Cleaning DNA & RNA

From Protists

Contents 1 Phenol/Chloroform (removes protein/removes phenol) 2 100% Ethanol (precipitates DNA) 3 70% Ethanol (washes out salt) 4 General Notes 5 Solution Preparation Notes

Phenol/Chloroform (removes protein/removes phenol)

1. add equal volume Phenol/Chloroform/Isoamylethanol (25:24:1; pH 6.7/8.0)

2. vortex vigorously for 30s

3. spin 5min at maximum rpm 4°C

4. transfer supernatant to a fresh tube (avoid aspiration of the interlayer or organic phase)

100% Ethanol (precipitates DNA)

1. add 0.1 volume 3M sodium acetate buffer, pH 5.2 (store at 4°C)

2. add 2.5 volumes 95-100% cold ethanol (store at -20°C)

3. vortex briefly

4. precipitate at:

• • -20°C overnight (+++)
  • -80°C 1 hour (++)
  • dry ice 15min (+)

5. spin 20min at maximum rpm 4°C

6. carefully pipet out / pour out / aspirate supernatant (do not lose DNA pellet)

70% Ethanol (washes out salt)

1. carefully add 1mL cold 70%* ethanol (store at -20°C; DO NOT vortex)

2. spin 10min at maximum rpm 4°C

3. carefully pipet out / pour out / aspirate supernatant (do not lose DNA pellet)

4. air dry 10min at room temperature with tube upside-down and open on kimwipe (do not overdry, because DNA becomes hard to dissolve)

5. dissolve in:

• • 10mM Tris pH 7.5 (+++)
  • TE-buffer (++) – EDTA may inhibit downstream enzymatic reactions
  • HPLC water (+) – freeze at -20˚C because unbuffered DNA undergoes degradation

General Notes

• Do not store RNA in water. Store RNA in (95-100%) ethanol at -20˚C.
• For immediate uses (e.g. sequencing), do not use TE buffer for storage of DNA. Use HPLC water.
• For long-term storage use TE buffer for storage of DNA. It preserves DNA by inhibiting its degradation.
• To merely concentrate clean DNA, only perform 100% & 70% ethanol steps and re-dissolve DNA/RNA in an appropriately smaller volume.
• Always use HPLC water over lesser quality water types.

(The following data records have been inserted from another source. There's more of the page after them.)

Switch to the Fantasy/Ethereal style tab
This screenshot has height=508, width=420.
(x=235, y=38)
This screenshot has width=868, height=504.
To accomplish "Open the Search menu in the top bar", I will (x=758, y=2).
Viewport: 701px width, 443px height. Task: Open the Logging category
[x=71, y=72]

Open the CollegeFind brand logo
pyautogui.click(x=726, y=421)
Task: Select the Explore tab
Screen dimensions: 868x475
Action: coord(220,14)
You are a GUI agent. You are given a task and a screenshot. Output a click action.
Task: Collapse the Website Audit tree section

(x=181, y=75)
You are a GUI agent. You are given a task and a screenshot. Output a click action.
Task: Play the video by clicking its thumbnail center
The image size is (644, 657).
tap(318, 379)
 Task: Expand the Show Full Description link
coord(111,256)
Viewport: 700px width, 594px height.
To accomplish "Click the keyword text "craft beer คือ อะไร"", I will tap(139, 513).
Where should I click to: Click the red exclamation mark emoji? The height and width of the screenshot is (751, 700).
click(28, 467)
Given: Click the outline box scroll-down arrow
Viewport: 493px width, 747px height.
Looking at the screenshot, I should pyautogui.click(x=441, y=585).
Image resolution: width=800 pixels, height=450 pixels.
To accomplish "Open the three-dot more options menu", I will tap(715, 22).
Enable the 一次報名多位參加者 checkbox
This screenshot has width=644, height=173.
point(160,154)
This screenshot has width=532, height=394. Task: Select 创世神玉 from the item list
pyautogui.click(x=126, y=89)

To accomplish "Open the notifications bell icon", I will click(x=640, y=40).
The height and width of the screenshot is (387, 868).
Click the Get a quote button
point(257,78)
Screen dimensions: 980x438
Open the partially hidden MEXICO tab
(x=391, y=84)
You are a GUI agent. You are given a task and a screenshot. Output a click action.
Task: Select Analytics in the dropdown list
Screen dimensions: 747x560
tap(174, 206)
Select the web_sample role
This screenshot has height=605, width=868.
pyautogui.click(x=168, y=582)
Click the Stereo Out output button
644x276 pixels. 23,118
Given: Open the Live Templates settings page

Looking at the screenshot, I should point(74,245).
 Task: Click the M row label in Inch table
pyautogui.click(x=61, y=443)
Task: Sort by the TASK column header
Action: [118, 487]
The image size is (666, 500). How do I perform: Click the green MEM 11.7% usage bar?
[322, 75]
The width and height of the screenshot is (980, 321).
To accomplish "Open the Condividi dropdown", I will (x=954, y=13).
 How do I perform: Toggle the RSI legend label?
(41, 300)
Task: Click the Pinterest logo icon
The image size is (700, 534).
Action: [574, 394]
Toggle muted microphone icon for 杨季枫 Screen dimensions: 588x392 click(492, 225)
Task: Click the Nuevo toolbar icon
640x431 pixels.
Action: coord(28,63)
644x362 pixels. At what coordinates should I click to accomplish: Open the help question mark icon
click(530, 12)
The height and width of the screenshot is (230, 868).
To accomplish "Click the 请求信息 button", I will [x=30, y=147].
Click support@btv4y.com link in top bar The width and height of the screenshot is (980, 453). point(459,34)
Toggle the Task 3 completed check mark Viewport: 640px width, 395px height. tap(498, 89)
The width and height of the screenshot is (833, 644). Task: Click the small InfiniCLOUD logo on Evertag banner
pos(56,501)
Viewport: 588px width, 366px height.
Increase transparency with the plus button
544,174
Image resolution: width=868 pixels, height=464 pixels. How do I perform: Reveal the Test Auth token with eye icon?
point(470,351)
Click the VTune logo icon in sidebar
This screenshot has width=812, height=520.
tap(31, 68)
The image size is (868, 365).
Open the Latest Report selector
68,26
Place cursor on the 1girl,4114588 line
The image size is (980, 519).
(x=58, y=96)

Solution Preparation Notes

• To make 15mL of 3M sodium acetate:
  • measure out 6.1234g of sodium acetate trihydrate (FW 136.08)
  • pour this into a “fix” graduated cylinder and rinse off any remaining crystals with a little sterilized HPLC water into the graduated cylinder
  • fill the graduated cylinder up to 10 mL with sterilized HPLC water
  • cover very well with parafilm & shake the solution until all crystals are dissolved
  • use the pH meter (and HCL/NaOH) to bring solution to pH 5.2
  • add HPLC water up to 15mL and double check pH (& adjust if necessary)

• To make 70% ethanol, 1st fill one centrifuge tube with 100% (200 proof) molecular grade ethanol (top shelf of flammables cabinet with red cap), then get a new 15mL centrifuge tube and put 9.8mL of the 100% ethanol and 4.2mL of sterilized HPLC water into the new tube to make a total volume of 14mL of 70% ethanol final concentration.